In the listing, begin at the line that has "At what coordinates" and stop after the line that has "pyautogui.click(x=393, y=699)". Rewrite those lines with "time label" changed to "timestamp", keep everything else the same, and omit the pictures.

**Given data:**
##########

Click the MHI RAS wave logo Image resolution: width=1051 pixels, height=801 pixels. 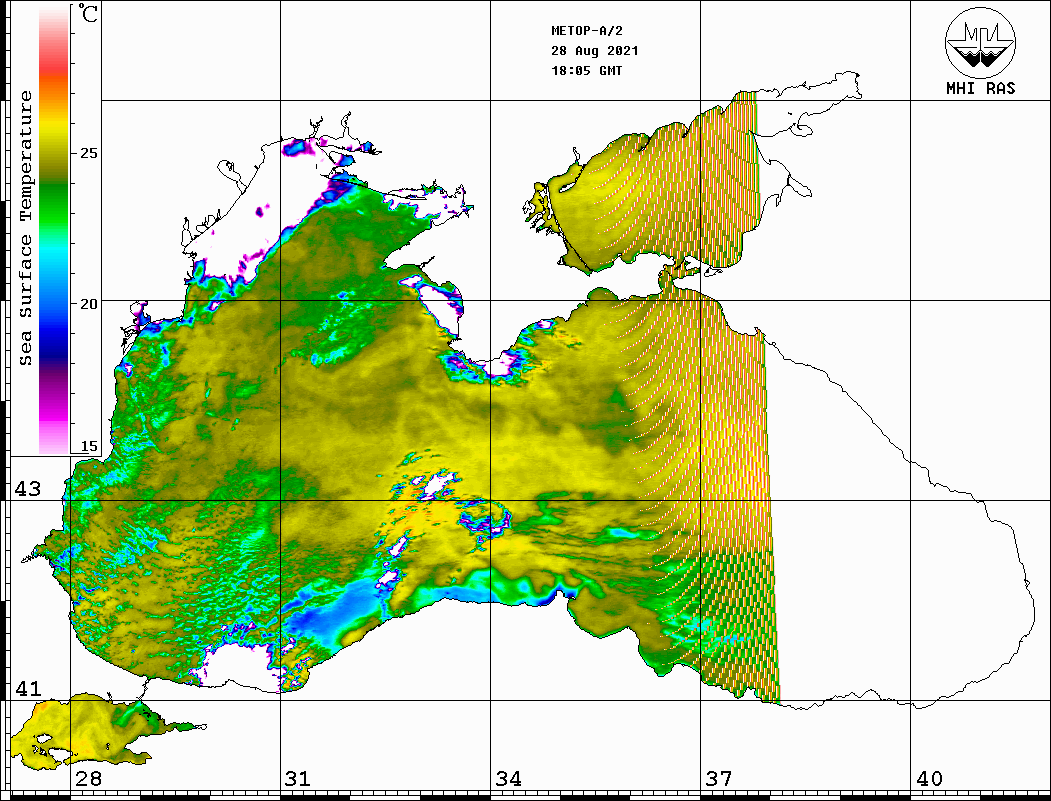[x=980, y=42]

##########

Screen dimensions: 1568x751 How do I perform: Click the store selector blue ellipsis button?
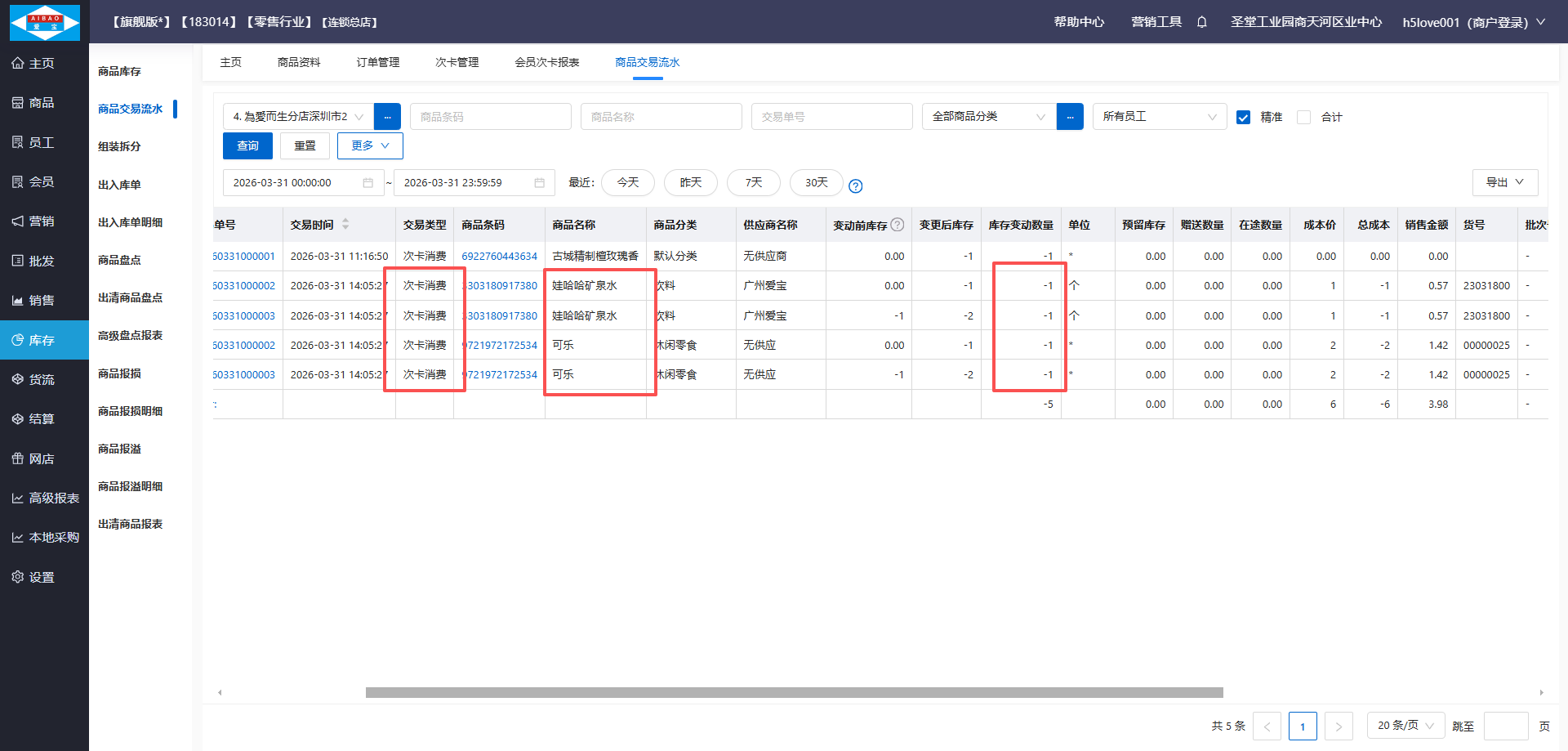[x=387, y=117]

##########

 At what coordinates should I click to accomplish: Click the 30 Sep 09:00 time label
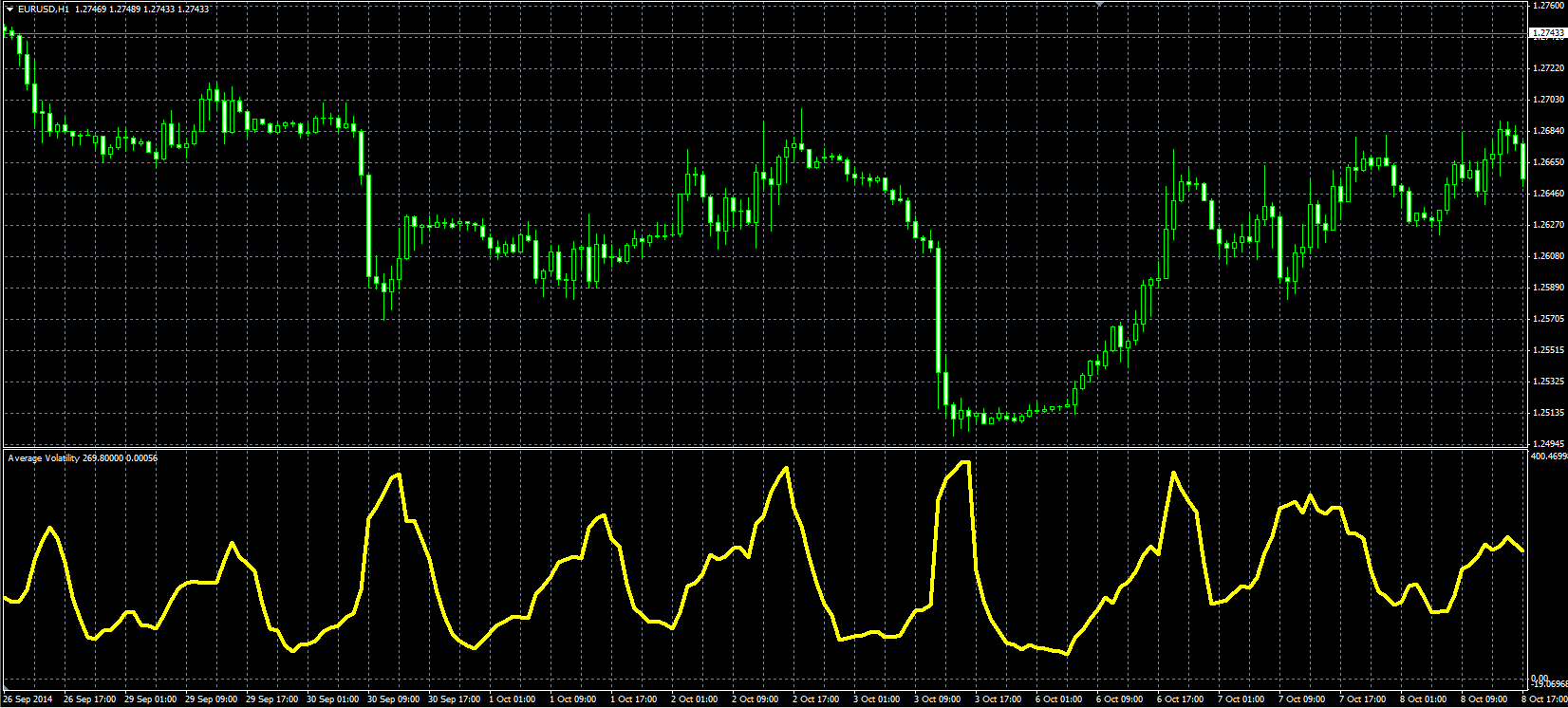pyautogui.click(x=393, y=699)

##########

**Solution for this problem:**
 At what coordinates should I click to accomplish: Click the 30 Sep 09:00 timestamp
pyautogui.click(x=393, y=699)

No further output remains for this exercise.